Todos los días iba a la orilla del río. Llevaba con ella una pequeña cesta que contenía siempre lo mismo; un libro, un cuaderno de hojas blancas, un lápiz, una pequeña radio de pilas, una navaja y una pequeña manta escocesa.
Después de desayunar cogía la mencionada cesta de mimbre y emprendía el camino hacia el río. El trayecto, como de unos veinte minutos, le resultaba placentero. El final del camino merecía la pena.
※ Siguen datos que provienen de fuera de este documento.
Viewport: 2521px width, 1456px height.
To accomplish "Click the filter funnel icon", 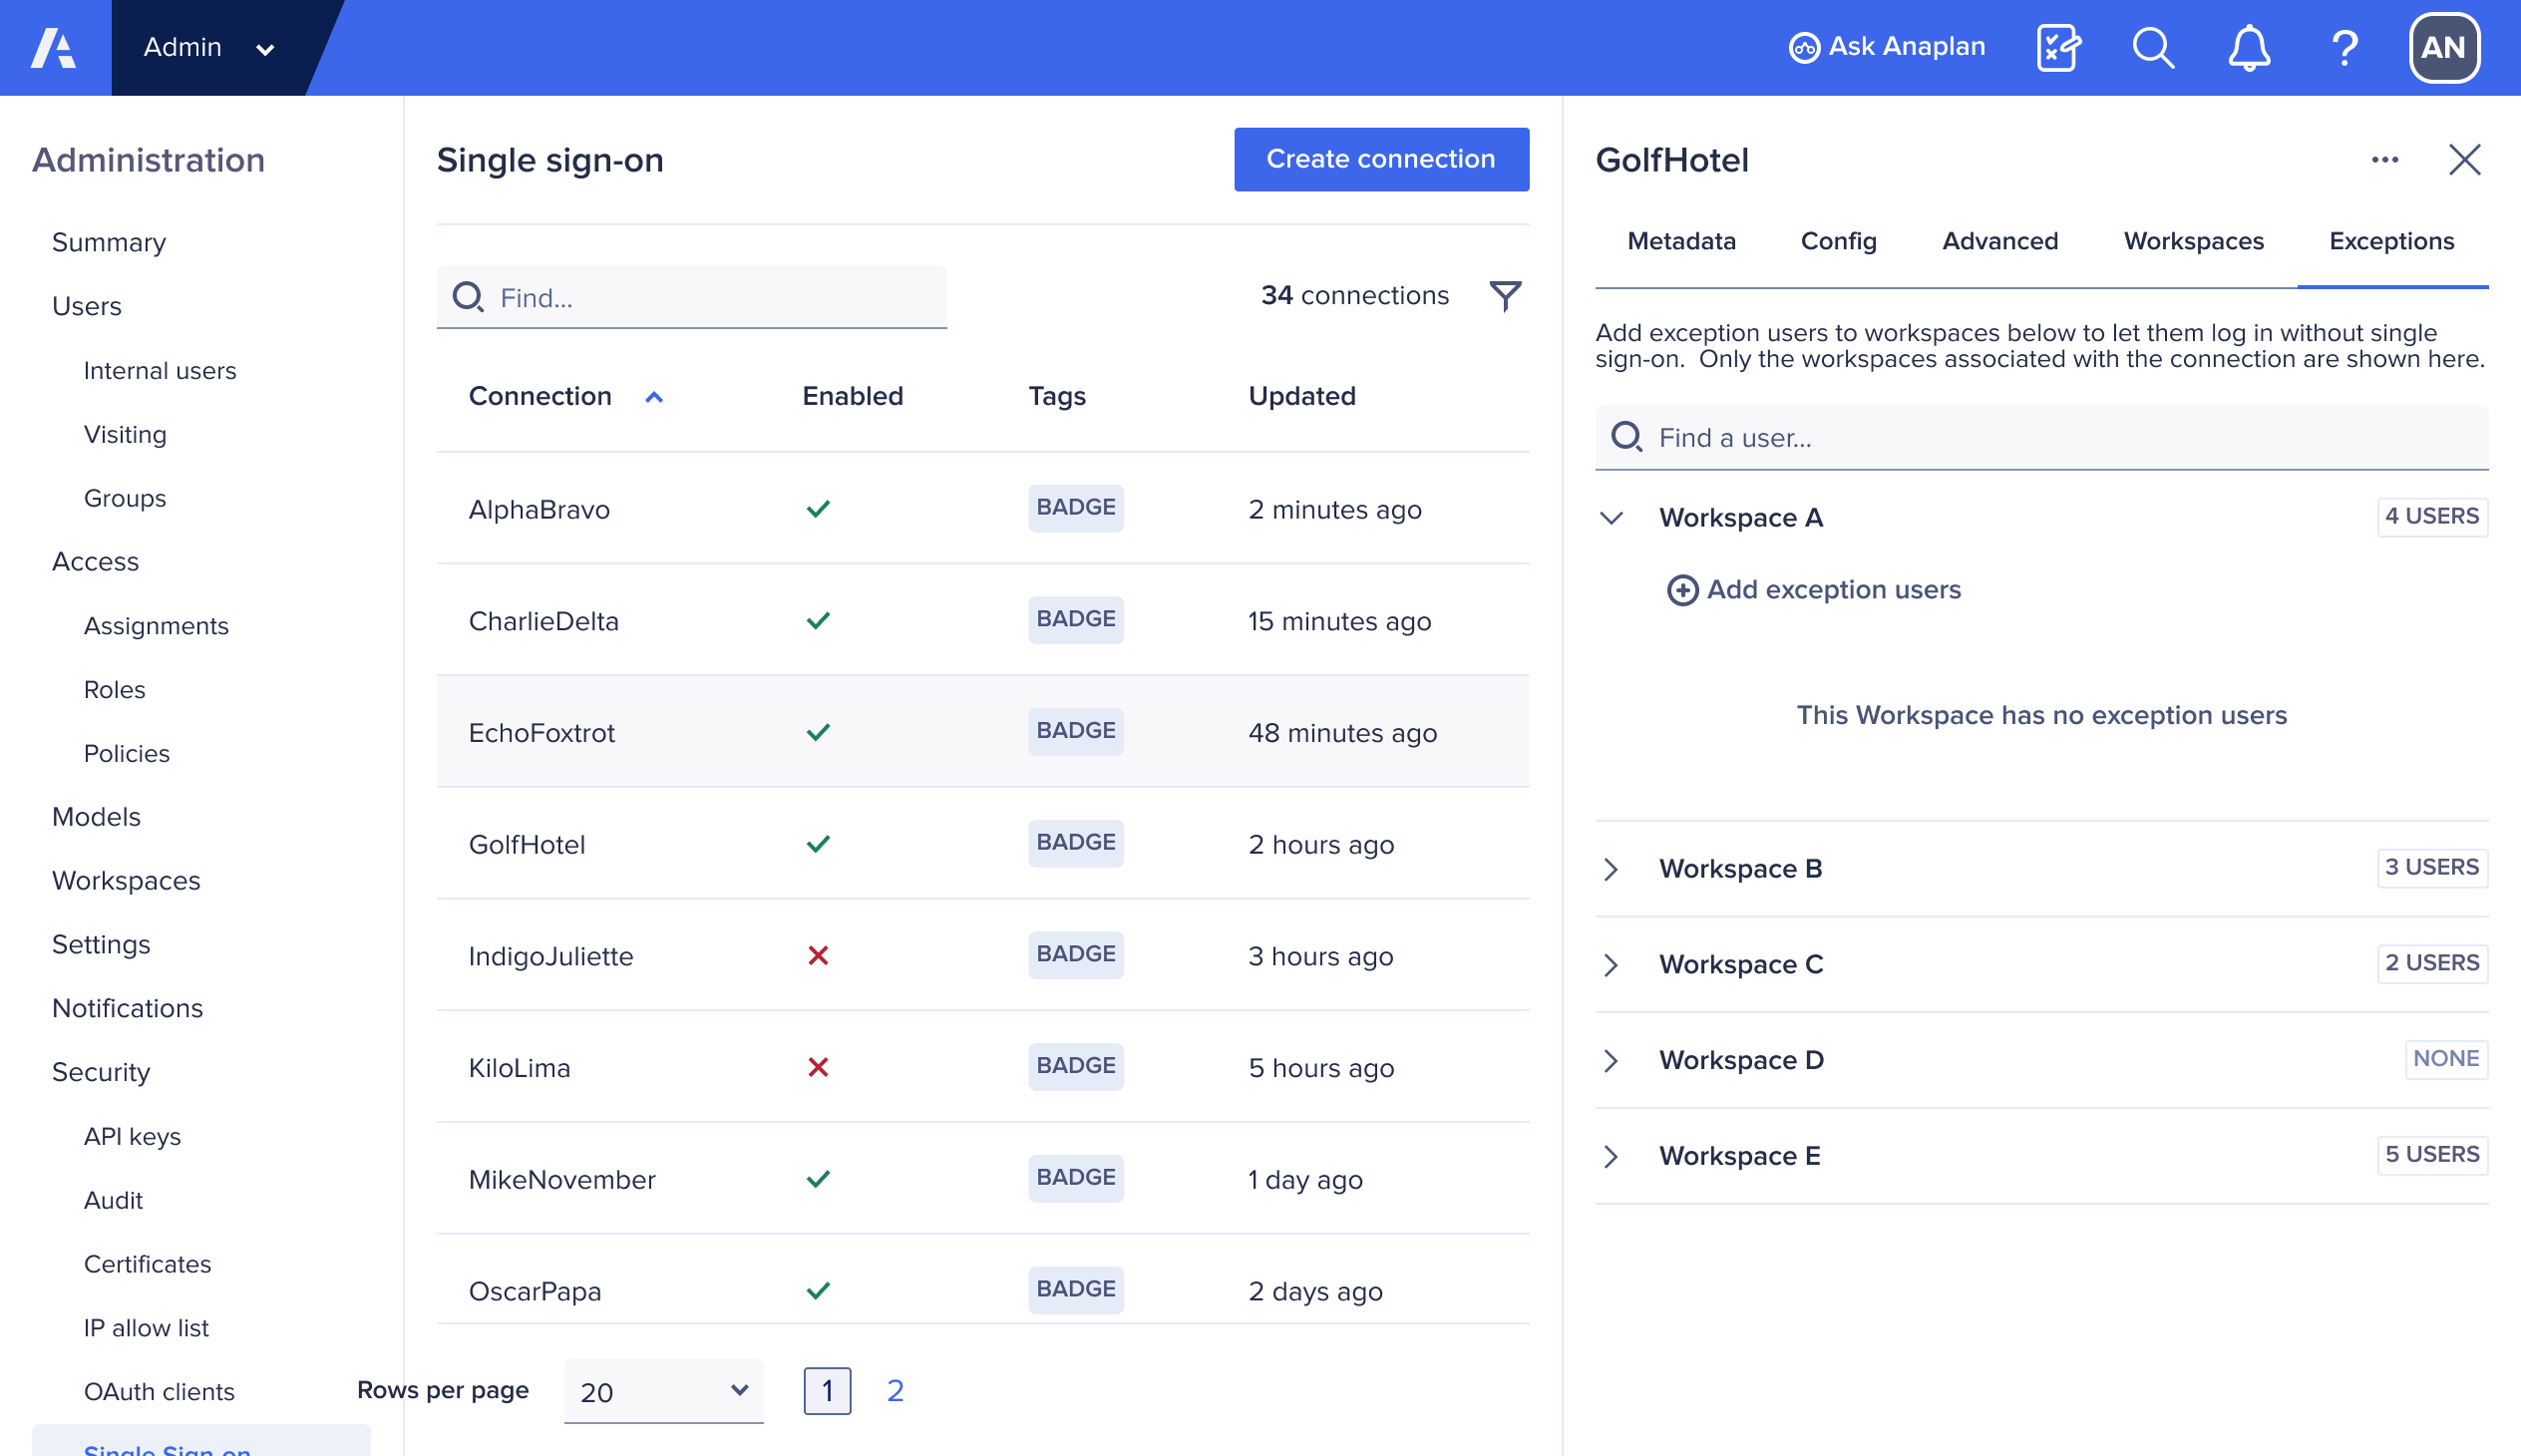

Cuando llegaba al sendero que conducía al río, su corazón latía fuertemente de emoción. Bajaba una pequeña pendiente que entrañaba gran dificultad, ya que tenía que lidiar con los enormes bloques de cemento que marcan el cauce del río. Una vez bajada la pendiente, abría su cesta y desplegaba la mantita de cuadros sobre un bloque. No un bloque, para ella era " el bloque ". Le hacía las veces de trono ya que estaba colocado de forma horizontal, sobresalía un poco sobre el río. Como un pequeño y austero balcón. Desplegada la manta, se sentaba con las piernas hacia un lado, sacaba la radio, sintonizaba su emisora favorita y dejaba que las ensoñaciones llegaran a ella.
Tales ensoñaciones las canalizaba en su cuaderno de hojas en blanco, o escribiendo o dibujando. Otras veces, las letras que fluían del libro que en ese momento estaba leyendo, potenciaban las ensoñaciones mencionadas, con las historias que en él se narraban. Grandes viajes, grandes amores, grandes descubrimientos, grandes personajes, grandes sufrimientos, grandes alegrías, grandes esperanzas. Así pasaba las mañanas. También algunas tardes. En esas tardes, no llevaba nada consigo, simplemente se sentaba a ver cómo pasaban las bandadas de cormoranes, cómo las garzas abandonaban sus puestos en la orilla y emprendían el vuelo. Aunque al atardecer ansiaba ver sobre todo a la pareja de martines pescadores que paseaban alegres y juguetones su azulado plumaje a ras del agua. Esto ocurría en invierno.
Ella intentaba que esas mañanas y tardes fueran las máximas posibles.
Un día, después de guardar sus enseres en la cesta, miró a la otra orilla y vio cómo un moreno joven le observaba. El no se inmutó ante la evidencia de que el objeto de sus miradas le sorprendiera. La otra orilla del río estaba lo suficientemente lejana como para que ellos no pudieran distinguir sus respectivas expresiones faciales. La de ella de sorpresa. La de él de timidez.
Al día siguiente ella se dirigió al río como siempre pero con un sentimiento añadido, el de expectación. ¿Estaría otra vez ese joven? ,¿desde cuando se dedicaba a espiarla? ¿fue sólo un hecho puntal?.
Llegó al río, llevo a cabo su rutina de siempre. Después de largo rato leyendo, levantó la mirada hacia la otra orilla, y allí estaba él, con un libro entre sus manos sentado en la hierba junto a su setter pelirrojo. No leía, la miraba a ella. Ella se turbó un poco y se sonrojó, pero lo que sintió no fue desagradable.
A partir de entonces todas las ensoñaciones de la joven a orillas del río iban dirigidas en un mismo sentido. Se dirigían hacia él. Buscaba mil razones y motivos para la conducta de tan atrevido y descarado joven. Intentaba imaginar cuál sería su nombre. Cuál sería su edad. Cuál sería el titulo del libro que tenía siempre entre las manos y que nunca leía. Cual era el motivo de que él acudiera al río como ella, un día tras otro. Cómo serían de cerca esas facciones que ella apenas vislumbraba desde su orilla.
Pasaban los días y durante ésta mutua contemplación silenciosa a ella le embargaba un plácido y cálido letargo. No era desagradable en absoluto. En el fondo no le resultaba extraño el joven, no le resultaba amenazante ni brusco. Empezó a estar enamorada de estos momentos diarios de contemplación, ensoñación y elucubración.
De pronto el joven dejó de acudir al río. Para ella el ritual de acudir al río dejó de perder el interés que había adquirido a lo largo de los años. Le culpaba a él en su fuero interno por haber invadido ese momento diario de intimidad y evasión.
Aún así se acercaba al río cada día para ver si estaba él. No estaba. Se iba a casa cabizbaja.
Un día, en ese tanteo que se había convertido en su nueva rutina descubrió después de un tremendo susto, que en mitad del sendero, antes de llegar al río, había un perro. Conforme se acercaba, distinguió la raza. Era un setter irlandés, pelirrojo. El corazón le latía muy fuerte. Llegó al río y allí estaba él, sentado en el bloque junto al río en el que ella tantas veces había soñado. El joven se giró esbozando una tierna y amplia sonrisa. Ella no pudo evitar sonreir también.
No aguantó más contemplación, él había ido a buscarla.